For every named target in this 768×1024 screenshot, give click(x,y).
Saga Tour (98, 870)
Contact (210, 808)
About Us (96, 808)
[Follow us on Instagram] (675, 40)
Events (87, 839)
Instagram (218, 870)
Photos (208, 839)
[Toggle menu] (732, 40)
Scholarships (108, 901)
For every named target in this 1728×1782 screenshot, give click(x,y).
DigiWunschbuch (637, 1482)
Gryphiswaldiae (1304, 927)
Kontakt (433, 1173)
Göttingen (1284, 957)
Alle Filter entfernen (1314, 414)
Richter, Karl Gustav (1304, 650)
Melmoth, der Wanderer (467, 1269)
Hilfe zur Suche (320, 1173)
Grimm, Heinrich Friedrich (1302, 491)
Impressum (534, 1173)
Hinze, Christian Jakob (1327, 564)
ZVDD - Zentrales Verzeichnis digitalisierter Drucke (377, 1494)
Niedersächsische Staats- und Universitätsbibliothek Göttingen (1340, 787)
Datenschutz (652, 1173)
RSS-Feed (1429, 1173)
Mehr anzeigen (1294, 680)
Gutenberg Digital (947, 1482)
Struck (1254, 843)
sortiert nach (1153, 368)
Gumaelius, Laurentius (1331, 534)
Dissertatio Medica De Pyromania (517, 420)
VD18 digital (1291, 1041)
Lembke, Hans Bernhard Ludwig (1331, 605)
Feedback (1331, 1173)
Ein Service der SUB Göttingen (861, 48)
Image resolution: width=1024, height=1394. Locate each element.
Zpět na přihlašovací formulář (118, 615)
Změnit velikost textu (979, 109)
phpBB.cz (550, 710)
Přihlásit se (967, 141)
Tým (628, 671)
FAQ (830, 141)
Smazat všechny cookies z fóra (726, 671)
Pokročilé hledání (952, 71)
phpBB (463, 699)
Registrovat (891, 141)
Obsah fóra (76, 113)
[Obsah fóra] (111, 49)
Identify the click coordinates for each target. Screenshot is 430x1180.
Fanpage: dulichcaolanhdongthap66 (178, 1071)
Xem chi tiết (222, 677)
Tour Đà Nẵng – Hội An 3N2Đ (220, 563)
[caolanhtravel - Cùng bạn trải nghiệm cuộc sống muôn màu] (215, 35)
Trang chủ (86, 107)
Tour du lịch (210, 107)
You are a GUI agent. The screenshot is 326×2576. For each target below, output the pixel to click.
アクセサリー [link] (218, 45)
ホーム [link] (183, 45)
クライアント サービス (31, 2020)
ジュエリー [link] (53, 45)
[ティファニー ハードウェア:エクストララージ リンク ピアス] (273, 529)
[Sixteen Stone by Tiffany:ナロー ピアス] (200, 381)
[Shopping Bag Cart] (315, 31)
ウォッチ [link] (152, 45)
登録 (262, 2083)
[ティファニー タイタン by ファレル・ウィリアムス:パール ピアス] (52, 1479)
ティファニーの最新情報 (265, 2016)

=== Task statement ===
Write back every line of the material exactly as it was provided.

=== Response to this task ===
For every named target in this 768×1024 screenshot, give click(x,y).
Saga Tour (98, 870)
Contact (210, 808)
About Us (96, 808)
[Follow us on Instagram] (675, 40)
Events (87, 839)
Instagram (218, 870)
Photos (208, 839)
[Toggle menu] (732, 40)
Scholarships (108, 901)
For every named target in this 1728×1782 screenshot, give click(x,y).
DigiWunschbuch (637, 1482)
Gryphiswaldiae (1304, 927)
Kontakt (433, 1173)
Göttingen (1284, 957)
Alle Filter entfernen (1314, 414)
Richter, Karl Gustav (1304, 650)
Melmoth, der Wanderer (467, 1269)
Hilfe zur Suche (320, 1173)
Grimm, Heinrich Friedrich (1302, 491)
Impressum (534, 1173)
Hinze, Christian Jakob (1327, 564)
ZVDD - Zentrales Verzeichnis digitalisierter Drucke (377, 1494)
Niedersächsische Staats- und Universitätsbibliothek Göttingen (1340, 787)
Datenschutz (652, 1173)
RSS-Feed (1429, 1173)
Mehr anzeigen (1294, 680)
Gutenberg Digital (947, 1482)
Struck (1254, 843)
sortiert nach (1153, 368)
Gumaelius, Laurentius (1331, 534)
Dissertatio Medica De Pyromania (517, 420)
VD18 digital (1291, 1041)
Lembke, Hans Bernhard Ludwig (1331, 605)
Feedback (1331, 1173)
Ein Service der SUB Göttingen (861, 48)
Image resolution: width=1024, height=1394. Locate each element.
Zpět na přihlašovací formulář (118, 615)
Změnit velikost textu (979, 109)
phpBB.cz (550, 710)
Přihlásit se (967, 141)
Tým (628, 671)
FAQ (830, 141)
Smazat všechny cookies z fóra (726, 671)
Pokročilé hledání (952, 71)
phpBB (463, 699)
Registrovat (891, 141)
Obsah fóra (76, 113)
[Obsah fóra] (111, 49)
Identify the click coordinates for each target. Screenshot is 430x1180.
Fanpage: dulichcaolanhdongthap66 (178, 1071)
Xem chi tiết (222, 677)
Tour Đà Nẵng – Hội An 3N2Đ (220, 563)
[caolanhtravel - Cùng bạn trải nghiệm cuộc sống muôn màu] (215, 35)
Trang chủ (86, 107)
Tour du lịch (210, 107)
You are a GUI agent. The screenshot is 326×2576. For each target below, output the pixel to click.
アクセサリー [link] (218, 45)
ホーム [link] (183, 45)
クライアント サービス (31, 2020)
ジュエリー [link] (53, 45)
[ティファニー ハードウェア:エクストララージ リンク ピアス] (273, 529)
[Sixteen Stone by Tiffany:ナロー ピアス] (200, 381)
[Shopping Bag Cart] (315, 31)
ウォッチ [link] (152, 45)
登録 (262, 2083)
[ティファニー タイタン by ファレル・ウィリアムス:パール ピアス] (52, 1479)
ティファニーの最新情報 (265, 2016)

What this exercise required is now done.